Thus, a typology originally rooted in universal anthropology becomes
embedded in a gendered ecclesiology.
The theological weight of Adam shifts: once figure of mortality, he becomes
archetype of unfallen order; once universal ancestor, now model of untouched
obedience.
The final canonical reference to Adam occurs in a most fleeting and
symbolic fashion in Jude 14:
“About these
also Enoch, the seventh from Adam, prophesied...” (Jude 1:14)
Here Ἀδάμ appears not
as agent, nor as type, nor as theological foil, but merely as a chronological marker. His name is
invoked only to lend apocalyptic gravitas to Enoch’s prophecy. Adam is the root of a genealogical sequence
that now leads not to Christ but to judgment—a
reminder, perhaps, of the interpretive pliability of biblical figures once they
enter into the editorial economy of canon.
Across these layers, then, Adam is progressively transposed: from figure of fall to vessel of typology, from contrast partner to continuity bearer, from dead in sin to of God. In this, the canonical redaction achieves not merely a
harmonization of sources, but a transvaluation
of theological symbols, suited to the present-tense male dominated church rather than to the apocalyptic
horizon of the earlier *Paul.
[1] Weiß speaks of a “present beyond time”, Weiss, Der Erste
Korintherbrief at 356.
[2] Paul is not thinking “of a kind of law-like process … but of a
(future!) act of God,” Andreas Lindemann, Der
Erste Korintherbrief (Handbuch Zum Neuen Testament; Tübingen: Mohr
Siebeck, 2000) IX, 389 S. at 344.
[3] So Heinrici, Der
Erste Brief an Die Korinther at 465.
[4] Orig., Comm. in Rom. 5 (PG 14,1005A-B): Sicut enim in Adam omnes moriuntur, ita et in Christo omnes
vivificabuntur. Hic autem cum dixerit: Sicut per unum hominem peccatum
introivit in hunc mundum, et per peccatum mors, et ita in omnes homines mors
pertransiit, in quo omnes peccaverunt, non retulit ut diceret, verbi causa: Ita
et per unum hominem justitia introivit in hunc mundum, et per justitiam vita,
et sic in omnes homines vita pertransiit, in qua omnes vivificati sunt.

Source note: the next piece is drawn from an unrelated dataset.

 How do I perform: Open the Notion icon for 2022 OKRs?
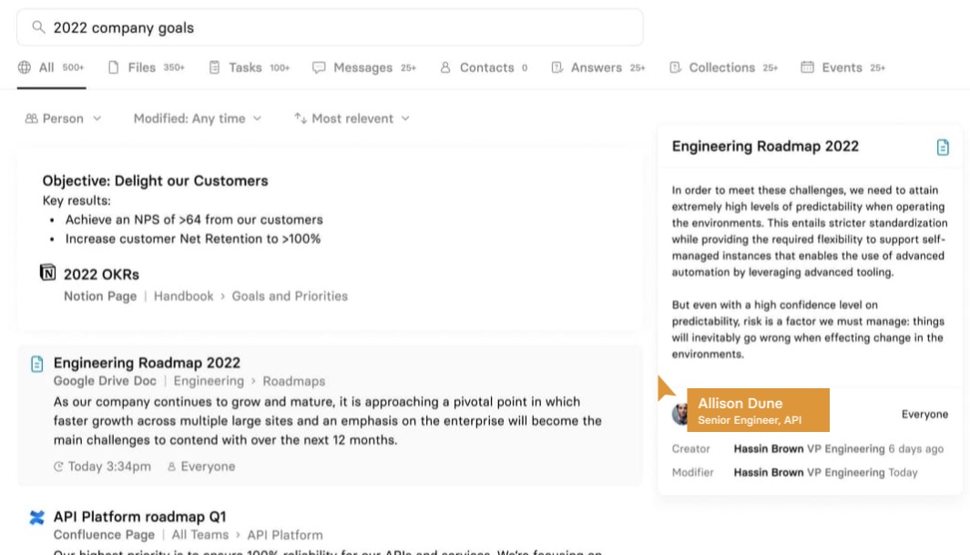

[5] Giorgio Agamben has perceptively denounced the domestication of the
Parousia into a merely present phenomenon, stripped of its eschatological
force; see Giorgio Agamben, Die
Zeit, Die Bleibt. Ein Kommentar Zum RöMerbrief (5. Auflage edn., Edition
Suhrkamp; Frankfurt am Main: Suhrkamp, 2015) 234 Seiten. On Irenaeus, see Alfred Bengsch, Heilsgeschichte
Und Heilswissen. Eine Untersuchung Zur Struktur Und Entfaltung Des
Theologischen Denkens Im Werk "Adversus Haereses" Des Hl. IrenäUs
Von Lyon (Erfurter Theologische Studien; Leipzig: St. Benno-Verlag, 1957)
XXIV, 243 S.
[6] See the list of patristic commentators in Wolfgang Schrage, Der
Erste Brief an Die Korinther Kor <1>; 15,1-16,24; [4. Teilband]
(Evangelisch-Katholischer Kommentar Zum Neuen Testament, 2001) VIII, 484 S. at
194-200. A
modern example is Paul Hoffmann, Die
Toten in Christus. Eine Religionsgeschichtliche Und Exegetische Untersuchung
Zur Paulinischen Eschatologie (2. edn.; Münster: Aschendorff, 1969) at
344-46.
[7] Brox judges: “These reflections, so utterly alien to us” (“Diese
uns völlig fremdartigen Überlegungen”), Norbert Brox, Die
Pastoralbriefe (4., völlig neu bearb. Aufl. edn., Regensburger Neues
Testament; Regensburg: Pustet, 1969) 342 S. at 136.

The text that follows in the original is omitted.